Input data:

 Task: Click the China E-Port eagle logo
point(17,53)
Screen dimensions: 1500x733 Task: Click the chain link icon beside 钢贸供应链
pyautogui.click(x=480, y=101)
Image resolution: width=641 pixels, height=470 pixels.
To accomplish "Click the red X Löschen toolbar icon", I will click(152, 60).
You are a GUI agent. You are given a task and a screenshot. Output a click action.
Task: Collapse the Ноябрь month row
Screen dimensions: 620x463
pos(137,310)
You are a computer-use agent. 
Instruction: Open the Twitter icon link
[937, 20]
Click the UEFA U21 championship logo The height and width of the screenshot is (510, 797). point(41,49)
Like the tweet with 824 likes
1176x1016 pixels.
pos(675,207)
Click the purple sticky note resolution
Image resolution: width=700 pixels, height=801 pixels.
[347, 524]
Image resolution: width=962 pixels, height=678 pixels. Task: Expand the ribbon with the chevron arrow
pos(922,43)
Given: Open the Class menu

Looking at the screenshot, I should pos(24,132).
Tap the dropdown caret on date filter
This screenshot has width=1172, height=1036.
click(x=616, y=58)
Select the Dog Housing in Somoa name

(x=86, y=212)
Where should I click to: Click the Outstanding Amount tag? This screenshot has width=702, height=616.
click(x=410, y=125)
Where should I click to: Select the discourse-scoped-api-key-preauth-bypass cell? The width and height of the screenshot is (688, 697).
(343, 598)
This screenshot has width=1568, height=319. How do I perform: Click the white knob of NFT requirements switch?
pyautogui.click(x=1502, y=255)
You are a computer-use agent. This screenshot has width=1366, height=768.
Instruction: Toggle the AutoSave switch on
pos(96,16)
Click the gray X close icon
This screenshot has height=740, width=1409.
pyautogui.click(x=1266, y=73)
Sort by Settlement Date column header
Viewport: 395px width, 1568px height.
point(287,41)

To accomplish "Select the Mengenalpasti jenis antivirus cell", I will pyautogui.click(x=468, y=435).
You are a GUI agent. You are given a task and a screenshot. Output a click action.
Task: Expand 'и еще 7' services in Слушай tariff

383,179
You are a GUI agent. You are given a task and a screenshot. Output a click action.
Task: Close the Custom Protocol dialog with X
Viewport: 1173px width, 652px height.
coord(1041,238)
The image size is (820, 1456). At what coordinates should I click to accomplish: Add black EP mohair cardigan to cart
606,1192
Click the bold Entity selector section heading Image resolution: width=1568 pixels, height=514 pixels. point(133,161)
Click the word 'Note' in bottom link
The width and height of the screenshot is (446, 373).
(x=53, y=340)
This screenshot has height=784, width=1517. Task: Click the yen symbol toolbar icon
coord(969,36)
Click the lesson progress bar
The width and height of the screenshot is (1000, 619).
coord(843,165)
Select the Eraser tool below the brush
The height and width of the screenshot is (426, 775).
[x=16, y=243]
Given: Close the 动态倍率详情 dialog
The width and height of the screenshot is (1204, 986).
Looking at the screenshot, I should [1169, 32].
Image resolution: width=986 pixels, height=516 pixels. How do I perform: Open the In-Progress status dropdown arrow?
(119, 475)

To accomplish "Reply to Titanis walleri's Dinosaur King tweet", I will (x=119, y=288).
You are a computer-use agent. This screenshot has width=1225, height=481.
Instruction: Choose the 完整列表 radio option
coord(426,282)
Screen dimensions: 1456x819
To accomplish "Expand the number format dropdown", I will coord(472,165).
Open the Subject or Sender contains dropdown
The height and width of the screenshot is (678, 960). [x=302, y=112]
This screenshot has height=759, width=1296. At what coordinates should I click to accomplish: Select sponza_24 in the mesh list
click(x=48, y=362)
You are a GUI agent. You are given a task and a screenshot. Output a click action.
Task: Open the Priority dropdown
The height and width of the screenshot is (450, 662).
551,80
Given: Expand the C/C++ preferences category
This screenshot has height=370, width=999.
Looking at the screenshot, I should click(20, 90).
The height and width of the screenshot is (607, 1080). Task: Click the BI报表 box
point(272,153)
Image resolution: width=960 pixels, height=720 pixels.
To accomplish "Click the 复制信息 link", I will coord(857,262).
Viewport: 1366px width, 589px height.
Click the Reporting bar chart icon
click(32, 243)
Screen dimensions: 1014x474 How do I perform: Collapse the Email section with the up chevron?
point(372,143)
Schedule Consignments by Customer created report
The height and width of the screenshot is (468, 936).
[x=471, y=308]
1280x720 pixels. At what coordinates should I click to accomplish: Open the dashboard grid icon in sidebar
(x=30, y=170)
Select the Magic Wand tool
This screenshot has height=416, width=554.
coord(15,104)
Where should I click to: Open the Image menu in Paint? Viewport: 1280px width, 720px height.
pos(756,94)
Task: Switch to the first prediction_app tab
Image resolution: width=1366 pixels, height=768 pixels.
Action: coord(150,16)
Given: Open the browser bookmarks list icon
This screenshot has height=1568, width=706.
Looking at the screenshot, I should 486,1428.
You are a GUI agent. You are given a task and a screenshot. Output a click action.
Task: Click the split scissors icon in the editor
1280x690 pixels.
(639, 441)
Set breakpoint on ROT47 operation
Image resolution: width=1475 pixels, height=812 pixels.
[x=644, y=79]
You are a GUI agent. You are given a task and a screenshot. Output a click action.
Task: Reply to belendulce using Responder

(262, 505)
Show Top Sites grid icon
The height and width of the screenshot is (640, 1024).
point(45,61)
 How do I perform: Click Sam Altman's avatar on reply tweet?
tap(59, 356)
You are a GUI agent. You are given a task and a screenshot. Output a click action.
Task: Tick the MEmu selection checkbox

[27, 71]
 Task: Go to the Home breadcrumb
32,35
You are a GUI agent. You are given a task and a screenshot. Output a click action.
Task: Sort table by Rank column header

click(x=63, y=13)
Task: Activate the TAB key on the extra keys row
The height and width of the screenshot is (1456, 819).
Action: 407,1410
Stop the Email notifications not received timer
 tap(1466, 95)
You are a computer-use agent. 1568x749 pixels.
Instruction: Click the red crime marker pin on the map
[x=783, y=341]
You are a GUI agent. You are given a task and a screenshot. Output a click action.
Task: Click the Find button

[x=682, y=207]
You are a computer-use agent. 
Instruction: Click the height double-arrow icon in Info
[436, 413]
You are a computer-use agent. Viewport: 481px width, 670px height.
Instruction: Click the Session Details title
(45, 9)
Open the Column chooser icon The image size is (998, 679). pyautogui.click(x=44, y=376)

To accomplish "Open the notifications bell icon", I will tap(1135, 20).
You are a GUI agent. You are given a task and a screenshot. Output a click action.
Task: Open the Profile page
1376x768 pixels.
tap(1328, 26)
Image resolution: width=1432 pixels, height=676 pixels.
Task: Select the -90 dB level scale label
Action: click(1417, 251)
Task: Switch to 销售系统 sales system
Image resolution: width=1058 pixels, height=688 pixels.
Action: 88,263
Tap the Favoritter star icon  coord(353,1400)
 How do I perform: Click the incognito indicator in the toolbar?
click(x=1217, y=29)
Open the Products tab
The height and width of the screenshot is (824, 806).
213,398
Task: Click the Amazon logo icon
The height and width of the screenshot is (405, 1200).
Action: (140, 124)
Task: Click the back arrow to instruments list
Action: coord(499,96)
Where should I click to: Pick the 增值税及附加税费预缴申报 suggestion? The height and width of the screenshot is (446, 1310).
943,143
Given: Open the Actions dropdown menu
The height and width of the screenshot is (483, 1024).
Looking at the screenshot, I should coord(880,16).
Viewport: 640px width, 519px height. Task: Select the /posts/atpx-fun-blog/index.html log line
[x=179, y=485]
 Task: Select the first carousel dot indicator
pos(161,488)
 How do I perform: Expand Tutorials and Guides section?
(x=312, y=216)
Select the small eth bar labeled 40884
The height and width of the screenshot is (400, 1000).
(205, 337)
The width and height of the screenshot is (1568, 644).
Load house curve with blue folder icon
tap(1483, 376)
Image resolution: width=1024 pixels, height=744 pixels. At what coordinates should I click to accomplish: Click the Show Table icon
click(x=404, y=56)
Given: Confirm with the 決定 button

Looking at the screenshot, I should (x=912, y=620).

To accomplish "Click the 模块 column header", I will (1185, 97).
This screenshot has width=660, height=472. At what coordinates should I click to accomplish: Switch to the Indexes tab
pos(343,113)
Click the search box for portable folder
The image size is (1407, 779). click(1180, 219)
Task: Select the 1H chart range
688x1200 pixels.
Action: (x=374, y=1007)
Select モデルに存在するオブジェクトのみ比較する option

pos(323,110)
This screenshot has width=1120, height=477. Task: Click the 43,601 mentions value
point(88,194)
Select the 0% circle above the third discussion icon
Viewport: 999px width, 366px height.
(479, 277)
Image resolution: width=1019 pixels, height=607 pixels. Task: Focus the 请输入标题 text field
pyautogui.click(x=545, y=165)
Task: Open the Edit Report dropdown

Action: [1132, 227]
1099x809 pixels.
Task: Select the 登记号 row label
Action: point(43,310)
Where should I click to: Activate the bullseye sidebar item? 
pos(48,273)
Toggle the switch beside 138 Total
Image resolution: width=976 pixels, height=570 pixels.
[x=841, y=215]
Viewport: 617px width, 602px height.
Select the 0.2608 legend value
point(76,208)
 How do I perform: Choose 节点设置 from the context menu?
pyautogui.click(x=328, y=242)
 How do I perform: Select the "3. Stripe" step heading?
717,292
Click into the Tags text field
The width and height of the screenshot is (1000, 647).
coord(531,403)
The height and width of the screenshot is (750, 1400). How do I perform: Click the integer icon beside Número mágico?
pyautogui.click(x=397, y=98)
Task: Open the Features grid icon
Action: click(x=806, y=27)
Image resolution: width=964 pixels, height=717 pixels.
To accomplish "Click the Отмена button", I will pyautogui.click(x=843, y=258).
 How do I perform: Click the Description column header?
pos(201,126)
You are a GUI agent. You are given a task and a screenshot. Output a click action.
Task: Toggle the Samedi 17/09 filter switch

How to complete this task:
Pick each line holding the word "computer" out of the data and copy it.

Output below:
You are a computer-use agent. 
You are a computer-use agent. This screenshot has width=1366, height=768.
You are a computer-use agent. This screenshot has width=1225, height=481.
You are a computer-use agent. 1568x749 pixels.
You are a computer-use agent. 
You are a computer-use agent. Viewport: 481px width, 670px height.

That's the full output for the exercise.